Sunday, October 02, 2005

"Thy name is Kidoredo"

Kidoredo!!!Does it sound weird?? No, it shouldn't. In fact there should be some kind of dejavu when one hears the word "Kidoredo" for the first time. Kidoredo draws inspiration from the famous cartoon character "FidoDedo". I dont know what Fidodedo means but Kidoredo has a reason for being named Kidoredo. My friends, who know me well consider me immature. They say that I am a kid, who acts instinctively without any kind of thought process. One of my friends calls me a "kido". I liked it , fell in love with it and hence Kido. Now what about Redo? Before anything else, let me ge the pronunciation of this word spot on. Redo is supposed to be pronounced as "Red" followed by the word "o" and not as one would proounce the word "redo". ( as in doing something again). Redo has something to do with the word "Red". Well, red is not my favourite color neither do I have any kind of hidden violent triats in me. Red happens to be a part of the name Raymod Red. Raymond Red, is supposed to be the mordern day equivalent of Sigmund Freud( my goodness, I am in full flow- Red at his best) . Sigmund Freud explained the "Crush" phenomenon, Raymond Red deals with some kind of a similiar thing known as a "Blush".

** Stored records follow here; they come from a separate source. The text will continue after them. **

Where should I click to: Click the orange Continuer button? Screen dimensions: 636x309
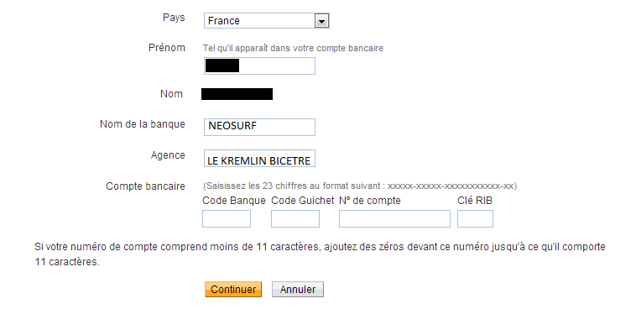tap(233, 290)
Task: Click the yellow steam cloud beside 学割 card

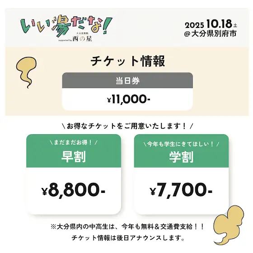Action: pos(229,225)
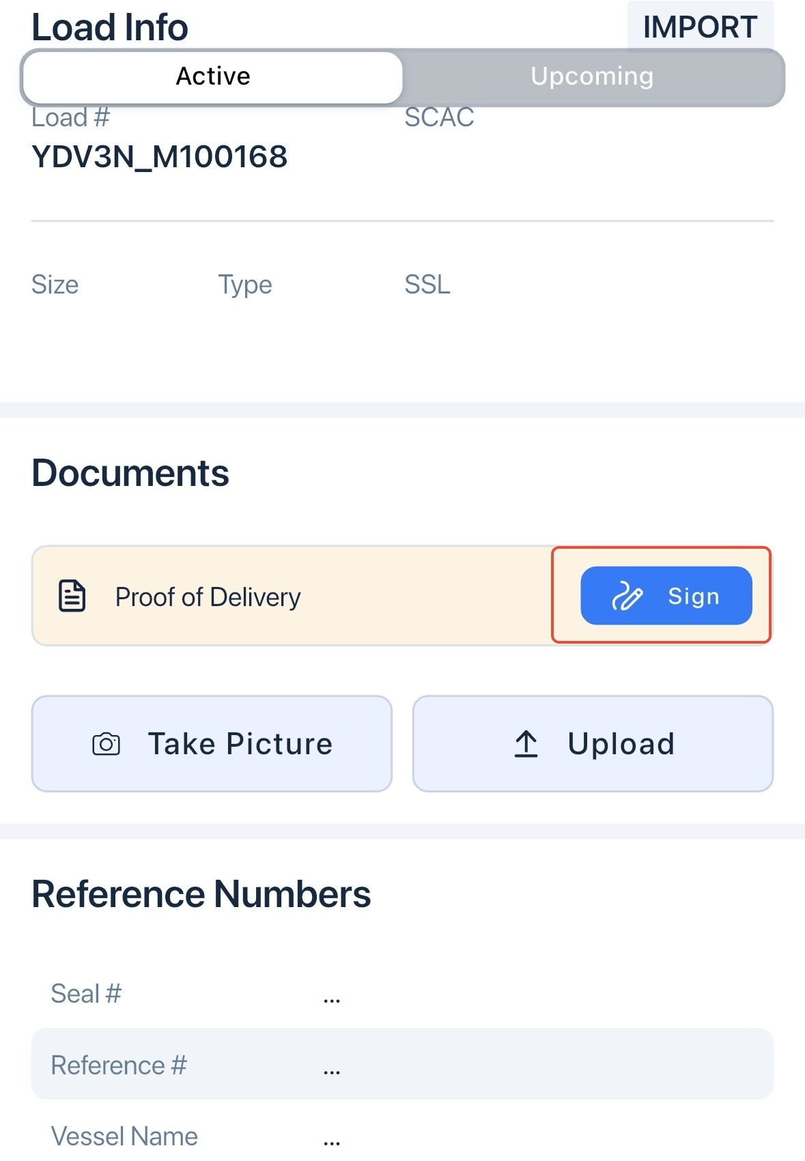805x1161 pixels.
Task: Select load number YDV3N_M100168
Action: point(160,157)
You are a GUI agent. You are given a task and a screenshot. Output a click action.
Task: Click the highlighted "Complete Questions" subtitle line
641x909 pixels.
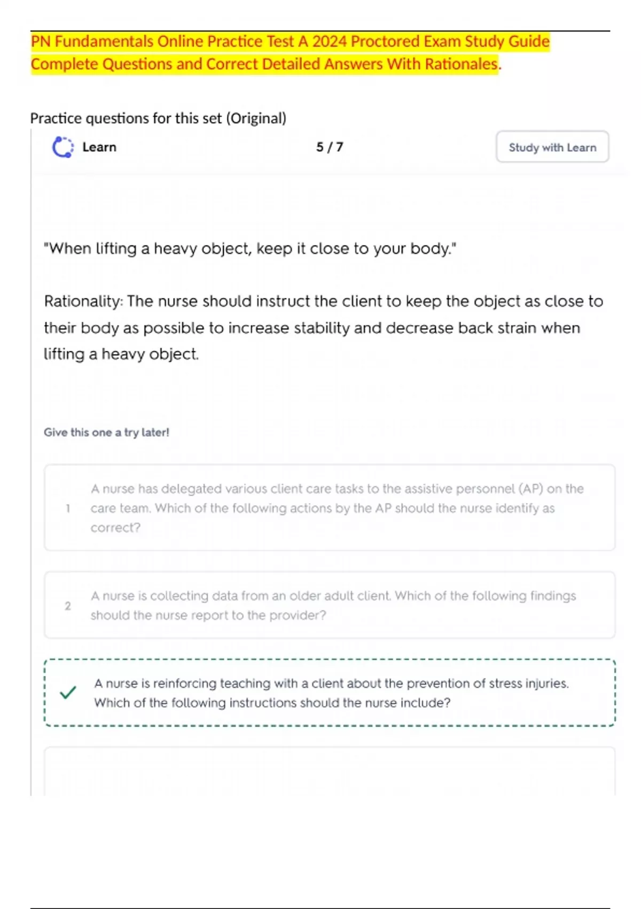(x=265, y=64)
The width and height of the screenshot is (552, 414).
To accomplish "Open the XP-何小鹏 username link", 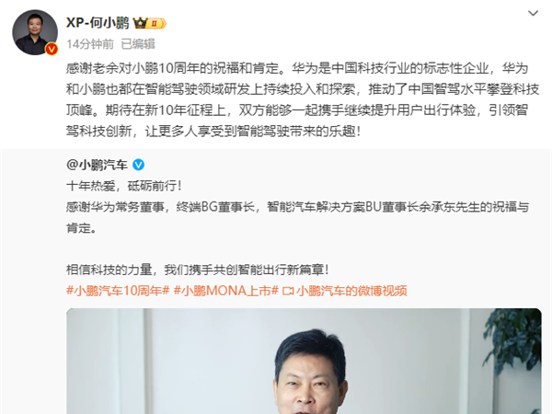I will [98, 23].
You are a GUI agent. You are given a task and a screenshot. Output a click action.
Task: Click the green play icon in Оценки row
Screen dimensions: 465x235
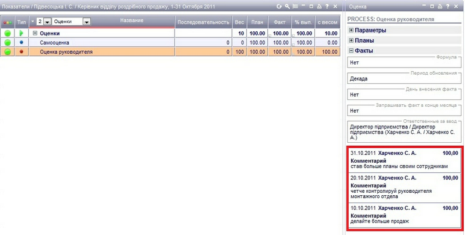(21, 33)
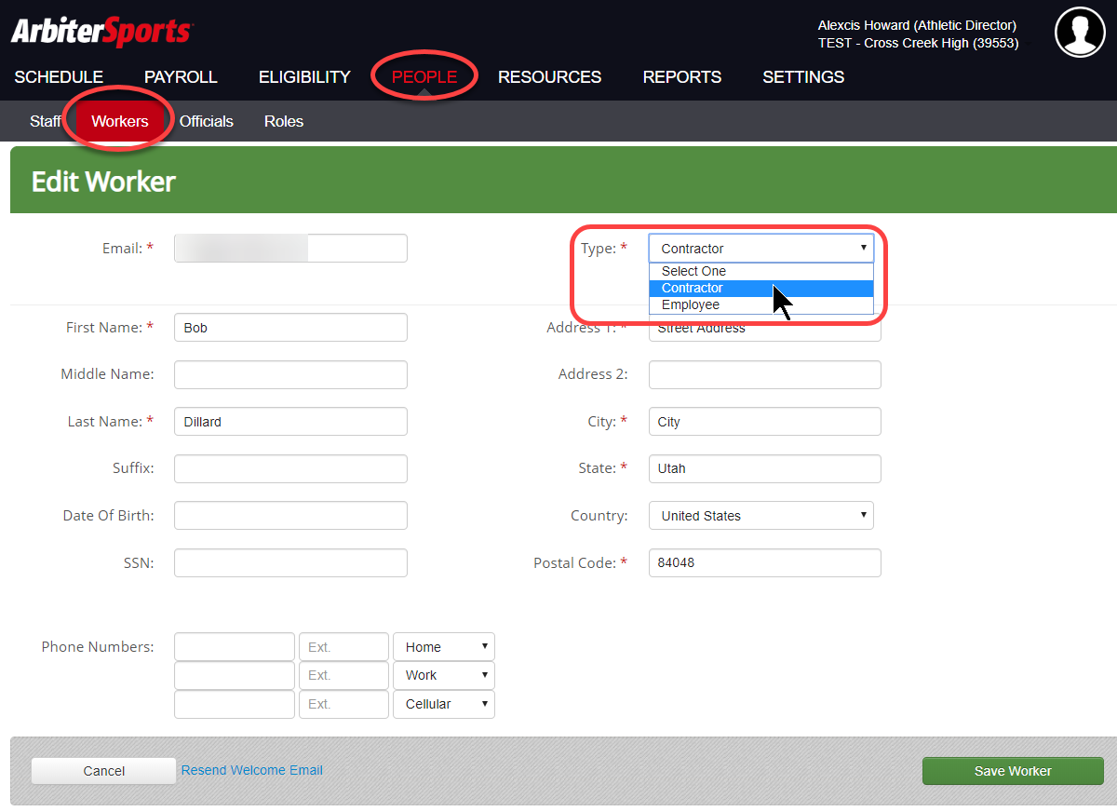Click the Cancel button

pyautogui.click(x=103, y=770)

Saturday, October 01, 2005

A Mid night evolution???

So it's almost 12:00 am now and I having read the blogs of one of my juniors in college just about 10 mins ago, decide to start my own version. Right now I have this feeling that I have turned the tide. May be I will be writing a lot regularly ( and yeah meaningfully from now on). May be I will know what exactly I am supposed to do in life ( hey ,I always had a fair hint .. but then I am confused). May be this is just the kind of kick-start that I need in life. All signs of a Mid-night evolution.!!!!
There are some things in life like office work which I dont bother too much about because that was something I wasn't too interested about them. But then when I need to goad myself to study for CAT , I sometimes wonder what exactly am I passionate about in life? All this considering the fact that I reckoned myself to be best suited for management.

Writing!!!! I do a lot of it. Hmmm.. quite a lot of it but then it is all in the mind. I am lazy to put it on paper or blog about it. I just wish there was some kind of tool which would put all the words in my mind ( or is it the heart) in the form of blog. Height of laziness this!

Huh!!!! Do I write ? or do I crib? To get started guess I need to crib. But I keep telling myself all along " Dont' be upset that you did'nt do it soo long , be happy that you have started atleast now". So then , I have started.